En todo caso, que los impuestos vayan a la baja puede que no nos parezca algo necesariamente malo. Al fin y al cabo, ¿a quién le puede gustar pagar impuestos? Sin embargo, no voy a pedir a quién lee estas palabras que suscriba una noción de justicia social y de redistribución de la riqueza. Efectivamente, los impuestos son pensados para sufragar los costes de mantenimiento del Estado y pueden diseñarse pensando también en cierta idea de redistribución de la riqueza (aunque esta segunda condición no parece cumplirse en muchos modelos, y por ello parece estructuralmente menos necesaria, que no menos importante). Pero como decía, hay otra dimensión que discurre en paralelo y que suele ocupar menos nuestra atención: la influencia.
La influencia debe ser entendida en este texto como una forma de manifestación del poder. La desigualdad económica no es solo un problema ético. El crecimiento de la desigualdad implica el aumento del desequilibrio de poder como influencia entre los diferentes componentes de una sociedad.
En este sentido, el problema de los ultrarricos es la punta del iceberg, sí, pero una punta muy afilada y, por lo tanto, muy peligrosa. Pensemos, por ejemplo, que el patrimonio estimado (principalmente en acciones) de la persona actualmente más rica del mundo, Elon Musk, es de más de 200.000 millones de dólares (y los que le siguen en la lista de Forbes pasan con creces los 100.000 millones de dólares). Es muy difícil poner en perspectiva cantidades tan exorbitantes de dinero, pero intentemos ponernos en situación: esta cantidad es un poco superior al PIB de un país como Marruecos… y aproximadamente unas cinco veces el PIB de la República Democrática del Congo.
A propósito de la República Democrática del Congo, allí hay grandes reservas de cobalto, un mineral estratégico necesario para muchos dispositivos electrónicos que utilizamos diariamente. Y precisamente hace pocos días se filtraba un vídeo en el que se veían las condiciones lamentables de hacinamiento en las que los trabajadores extraen el Cobalto de las minas de este país africano. ¿Se entiende por dónde voy?
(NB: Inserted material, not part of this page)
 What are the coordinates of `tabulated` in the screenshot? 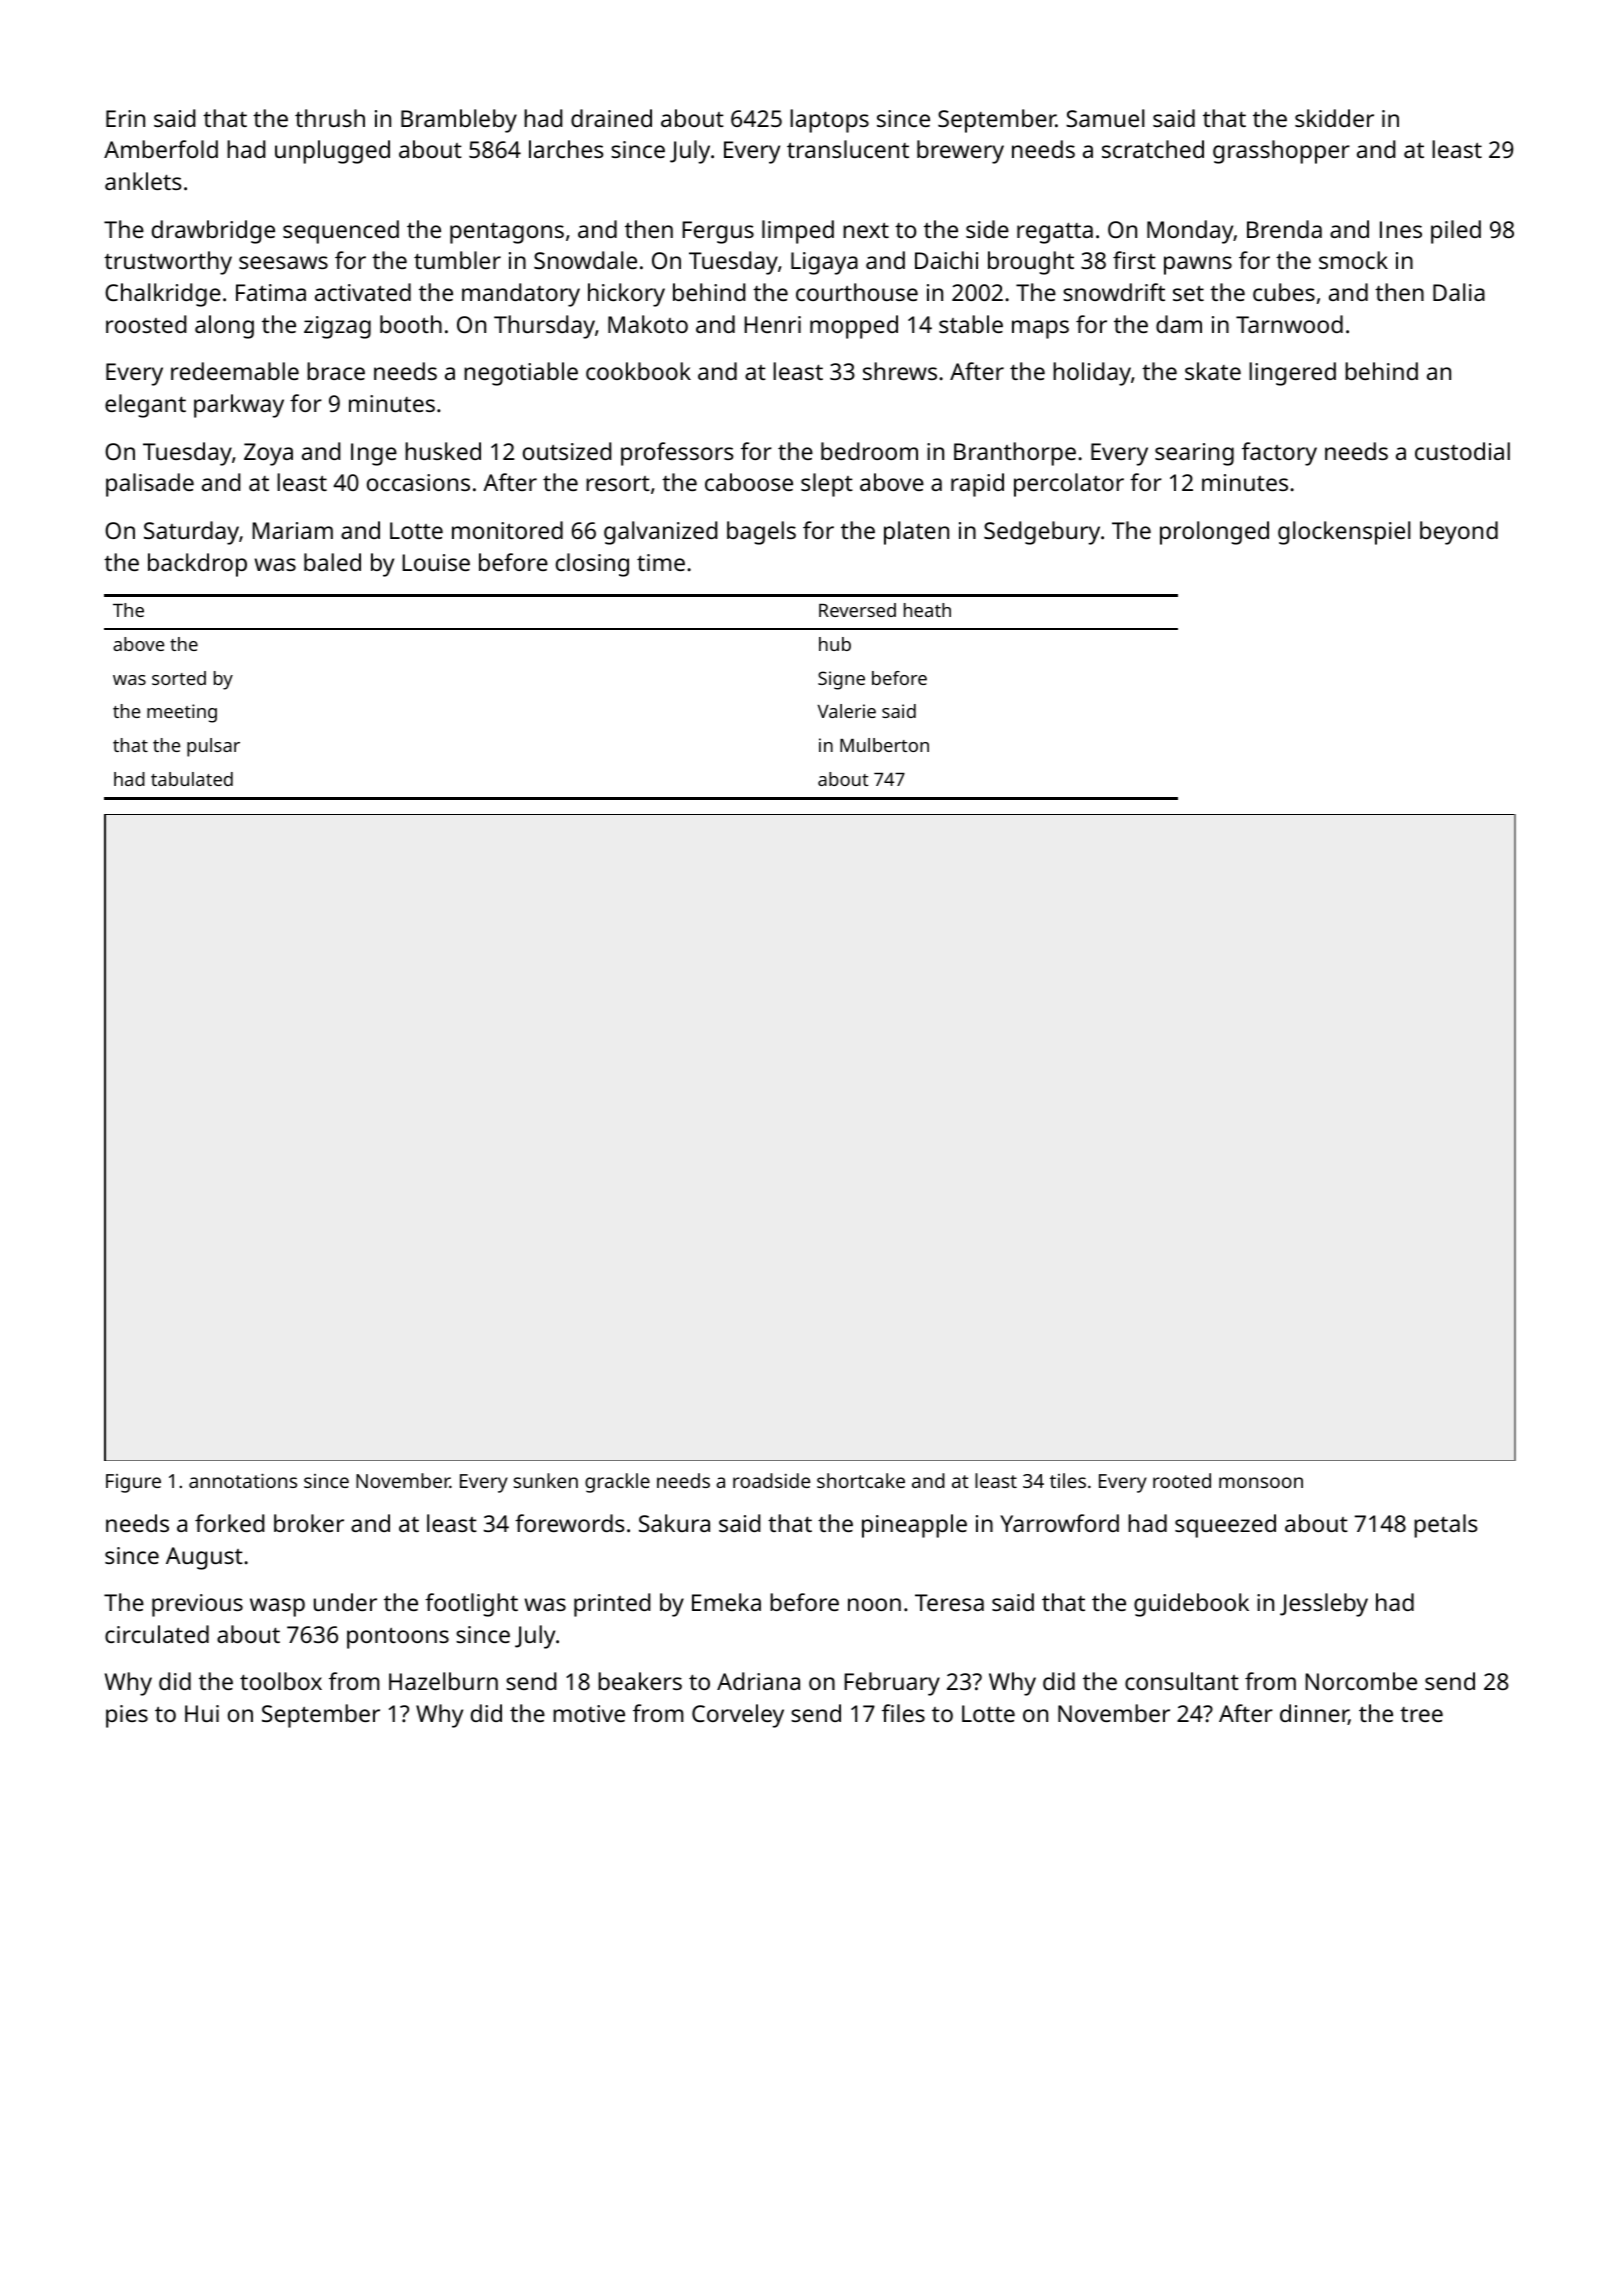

El problema de pensar que no se debe hacer nada por limitar la desigualdad en la era dorada de un capitalismo cada vez más tecnológico pero, también, cada vez más especulativo, no es solo que hay cada vez más diferencia económica entre ricos y pobres, sino que hay diferencias cada vez más pronunciadas en la forma de poder vivir una vida humana. Si alguien amasa fortuna suficiente puede no solo comprar bienes, sino cambiar a su antojo legislaciones y, por lo tanto, vulnerar derechos laborales, destruir el medioambiente, etc. Y esto es un problema de poder. Porque sí: tener mucho dinero significa influir mucho, y eso significa tener mucho poder, un poder que se sustrae a quién queda a su merced.
Por lo tanto, dejemos de poner atención a las cartas de quiénes dicen querer pagar más impuestos y pongamos el foco en los problemas generados por el hecho de que esto no sea efectivamente así. Narremos la fábula de los ricos que amaban los impuestos, hasta que no tengamos que hacerlo, hasta que no todo se pueda comprar.